In this problem, we are given $N$ intervals, and asked to find the maximum area which they can cover if we remove exactly $K$ of them.

One immediate observation is that it's not a problem if we remove too many intervals, since we can add them back without decreasing the total area. A consequence of this is that if one interval is contained in another interval, we may as well remove the first interval.

So first we filter out intervals that are "superseded". To do so, simply sort the intervals by starting point and keep track of the maximum ending point seen so far.

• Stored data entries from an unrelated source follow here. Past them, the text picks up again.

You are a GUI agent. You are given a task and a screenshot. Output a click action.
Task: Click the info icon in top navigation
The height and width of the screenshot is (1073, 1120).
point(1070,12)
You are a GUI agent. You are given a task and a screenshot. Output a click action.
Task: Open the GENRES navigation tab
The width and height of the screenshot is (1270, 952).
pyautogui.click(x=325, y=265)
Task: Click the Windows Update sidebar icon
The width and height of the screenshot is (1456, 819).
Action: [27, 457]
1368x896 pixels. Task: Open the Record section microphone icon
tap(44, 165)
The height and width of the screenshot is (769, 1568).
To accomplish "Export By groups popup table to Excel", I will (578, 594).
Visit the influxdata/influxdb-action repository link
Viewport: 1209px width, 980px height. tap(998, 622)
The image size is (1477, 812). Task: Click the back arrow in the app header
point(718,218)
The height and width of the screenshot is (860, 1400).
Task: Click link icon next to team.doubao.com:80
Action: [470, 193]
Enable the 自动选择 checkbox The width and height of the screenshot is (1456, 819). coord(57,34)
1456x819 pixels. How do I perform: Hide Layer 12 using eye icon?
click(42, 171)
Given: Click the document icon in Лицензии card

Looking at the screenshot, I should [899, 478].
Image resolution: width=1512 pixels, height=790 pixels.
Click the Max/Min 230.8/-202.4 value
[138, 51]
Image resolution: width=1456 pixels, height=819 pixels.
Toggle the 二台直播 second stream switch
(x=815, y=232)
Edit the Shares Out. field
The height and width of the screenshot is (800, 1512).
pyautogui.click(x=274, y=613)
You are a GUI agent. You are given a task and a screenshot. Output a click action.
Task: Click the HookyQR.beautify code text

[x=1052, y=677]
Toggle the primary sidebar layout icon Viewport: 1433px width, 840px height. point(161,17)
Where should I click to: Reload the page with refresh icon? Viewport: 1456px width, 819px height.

Now we have some number of intervals which are monotonic; that is, if one interval starts before another interval, it also ends before the other interval. This suggests a left-to-right scan and dynamic programming.

Index the intervals from $1$ to $N$ in left-to-right order. Let $f(n,r)$ be the maximum area which can be covered by the first $n$ intervals after removing at least $r$ of these intervals, assuming that interval $n$ is not removed. There are three cases:

1) Interval $n$ is the only interval which we keep, out of the first $n$ intervals

2) We keep the leftmost interval in $1 \dots n-1$ that intersects with interval $n$

3) We do not keep any of the intervals in $1 \dots n-1$ that intersect with interval $n$.

These three cases are the only possibilities: if interval $j$ is the first interval that intersects with interval $n$, there is no point in keeping any of the subsequent intervals $j+1, j+2, \dots, n-1$ (for essentially the same reason we could discard "superseded" intervals).

The first case is simple; it is possible if and only if $r \leq n-1$. The area covered is the area of interval $n$.

The second case is also relatively straightforward; if the leftmost interval that intersects interval $n$ is interval $j$, then the area covered is $f(j, r - (n-j-1))$ plus the area of interval $n$, minus the overlap between intervals $n$ and $j$.

We keep track of the index $j$ with the two pointers method. As we increase $j$, we can maintain for each $r$ the maximum area covered by the first $j-1$ intervals after removing exactly $r$ of them. Since the intervals that do not intersect interval $n$ are exactly the first $j-1$ intervals, this running maximum allows us to deal with the third case efficiently as well.

The number of states used is $NK$, and each transition is $O(1)$, so the time complexity of our algorithm is $O(NK)$.